**YOUR ASSIGNMENT**
Please make an exact copy of the lines from the one holding "This screenshot has" through the end of the data, both ends included, with no pictures.

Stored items
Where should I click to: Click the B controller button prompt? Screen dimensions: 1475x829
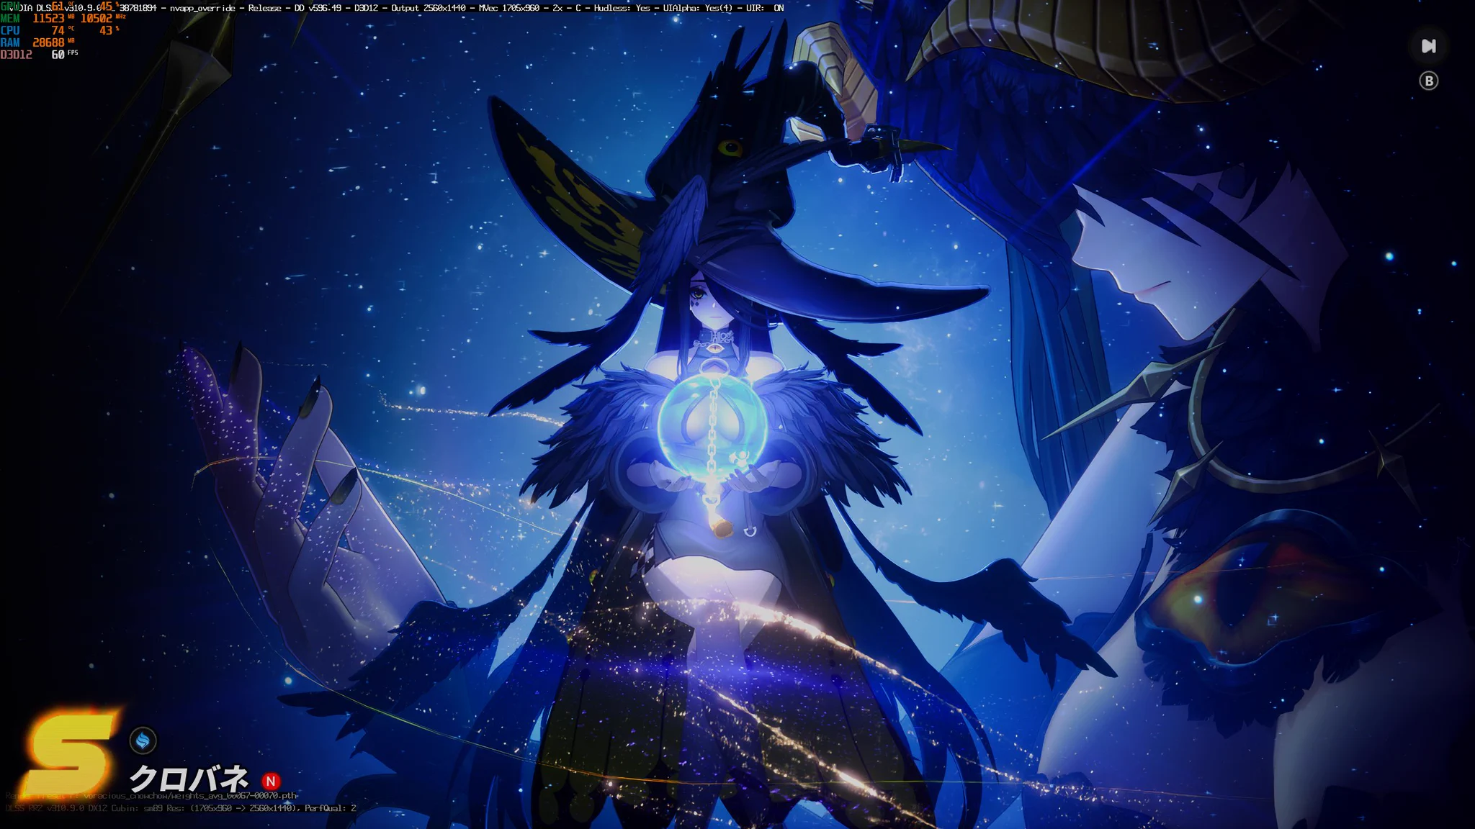coord(1429,81)
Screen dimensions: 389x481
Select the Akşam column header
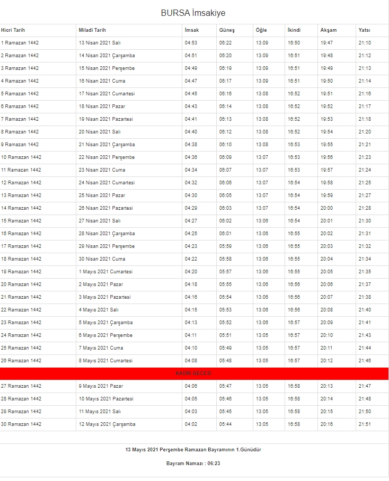point(329,30)
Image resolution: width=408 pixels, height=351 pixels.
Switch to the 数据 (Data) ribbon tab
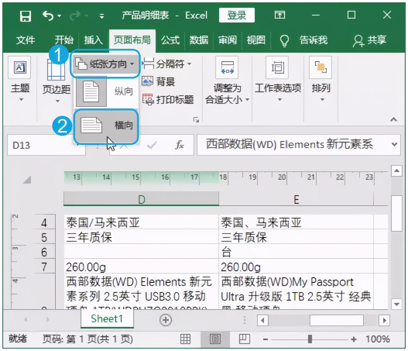pyautogui.click(x=200, y=40)
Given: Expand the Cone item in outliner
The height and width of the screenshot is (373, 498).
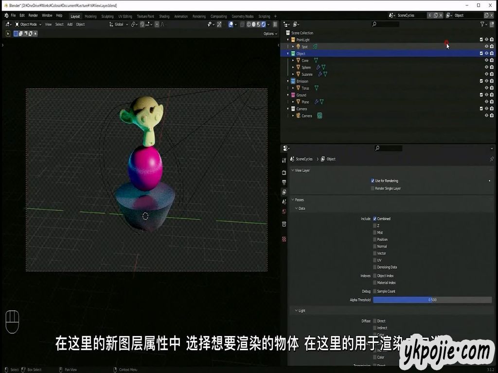Looking at the screenshot, I should click(293, 61).
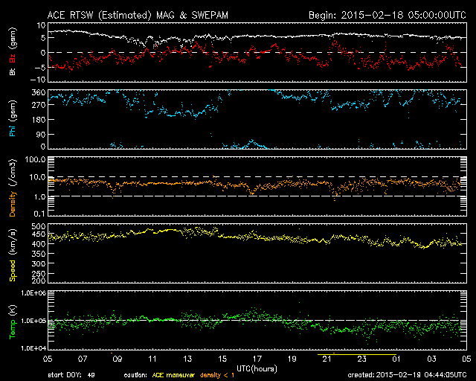The width and height of the screenshot is (476, 381).
Task: Select the 09 hour tick label
Action: tap(117, 358)
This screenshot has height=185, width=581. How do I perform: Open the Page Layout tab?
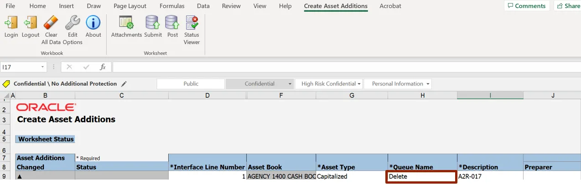pos(130,6)
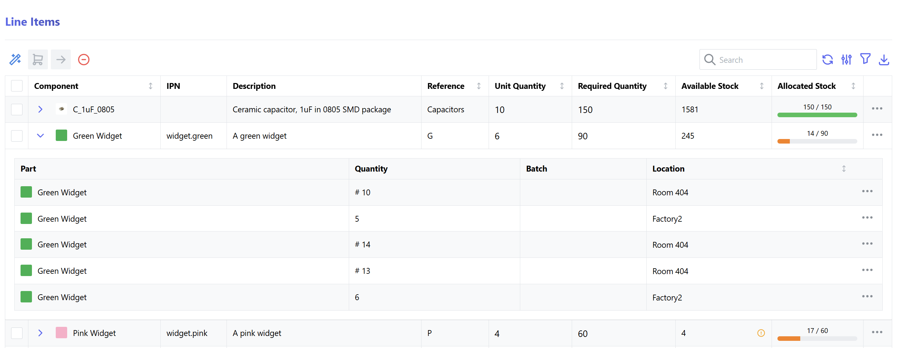Open actions menu for quantity # 14 allocation

pos(867,244)
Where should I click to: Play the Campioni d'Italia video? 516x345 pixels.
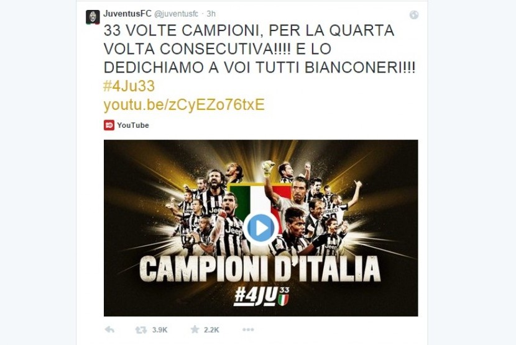pos(260,228)
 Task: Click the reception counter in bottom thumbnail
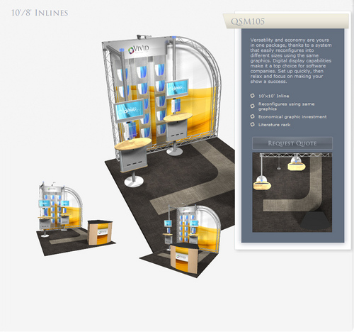[x=185, y=258]
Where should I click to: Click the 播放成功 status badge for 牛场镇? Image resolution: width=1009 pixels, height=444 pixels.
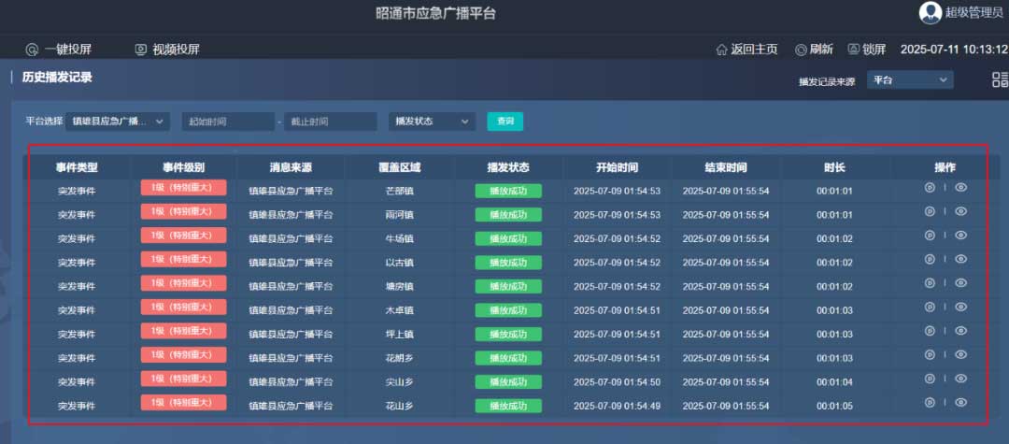click(508, 238)
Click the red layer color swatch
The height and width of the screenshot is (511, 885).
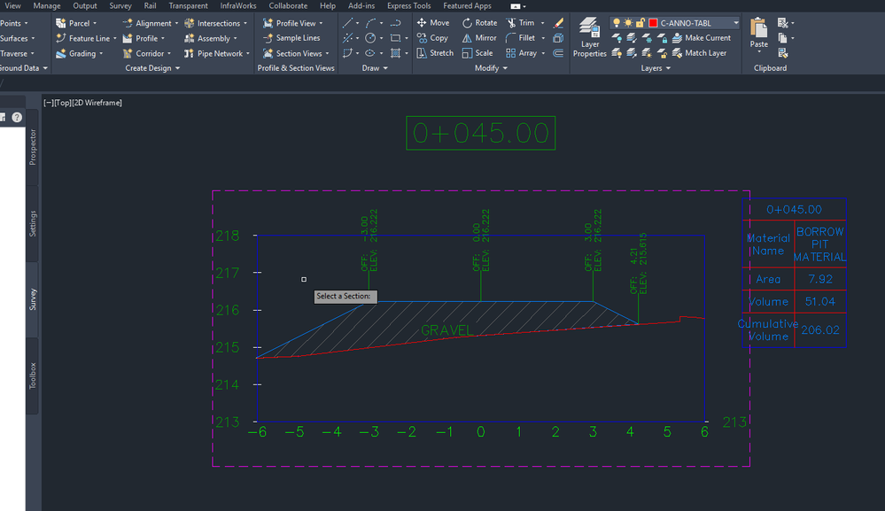pyautogui.click(x=654, y=23)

**FINAL ANSWER**
This screenshot has height=185, width=581. How do I perform: Open the Page Layout tab?
pos(130,6)
Open actions menu for quantity # 14 allocation

pos(867,244)
Where should I click to: Play the Campioni d'Italia video? 516x345 pixels.
pos(260,228)
 Task: Click the reception counter in bottom thumbnail
[x=185, y=258]
Where should I click to: Click the 播放成功 status badge for 牛场镇? Image resolution: width=1009 pixels, height=444 pixels.
click(508, 238)
Click the red layer color swatch
The height and width of the screenshot is (511, 885).
pyautogui.click(x=654, y=23)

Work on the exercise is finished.